Thus the borderline between the individual comes down and anything is possible.

Sophia,

I think that Israel is caught in a trap: If it holds back from going after the terrorist leaders, it puts itself in danger. But if it goes after them in any effective way, it will definitely hit innocents, since these terrorists are like needles in a haystack. They hide themselves amongst the population. Of course, the leaders of Fatah and Hamas know this and exploit it to the fullest. It's a lose-lose situation for Israel, and the Arabs well know it.

I looked at a few of the bonus tapes, which were apparently outtakes from the same film. The ones with Tomash were interesting in that he straddles the line of this dilemma. On the one hand, he says that Israel has to stop destroying houses and using too much force because it radicalizes the population. On the other hand he says that Israel has the right to defend itself. So, he's suggesting that Israel just use a lighter more precise touch. The problem is that I don't think the technology exists yet that would allow that.

I don't know where they came up with that "Tomash" business. That's Khaled Abu Toameh from the Jerusalem Post.

Oh yeah, I was wondering about that. I didn't remember the guy's name exactly, so I wasn't sure if the name was incorrect. But I knew who he was.

He wasn't very friendly to the interviewers, although I could see why, as their behavior was polite enough but not very professional. They are very young, of course, but they seemed unsure of what they were doing, and their questions were often lame. Even Shoebat, who seems like a very nice person, was beginning to lose a little patience with them.

Tasks for this exercise —
1. In the discussion about Israel, who is the person the bonus tapes call "Tomash"?
2. List every organization named in the discussion about Israel.
3. From the discussion about Israel, copy the passage that begins at the words "I looked at" and stops after "would allow that.".

Data provided —
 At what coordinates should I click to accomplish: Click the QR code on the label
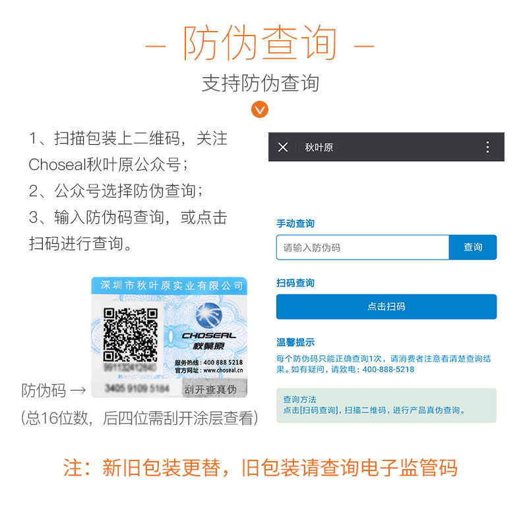coord(131,335)
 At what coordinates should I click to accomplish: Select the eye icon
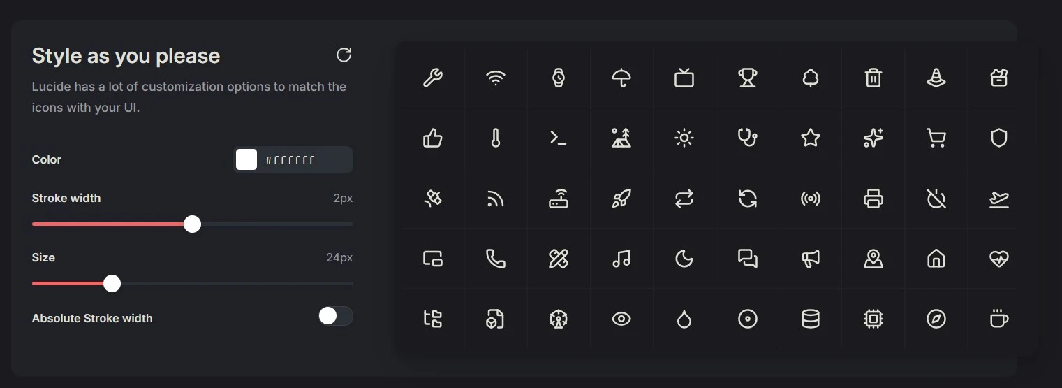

Task-by-task answers —
1. Khaled Abu Toameh from the Jerusalem Post.

2. Fatah, Hamas, the Jerusalem Post

3.
I looked at a few of the bonus tapes, which were apparently outtakes from the same film. The ones with Tomash were interesting in that he straddles the line of this dilemma. On the one hand, he says that Israel has to stop destroying houses and using too much force because it radicalizes the population. On the other hand he says that Israel has the right to defend itself. So, he's suggesting that Israel just use a lighter more precise touch. The problem is that I don't think the technology exists yet that would allow that.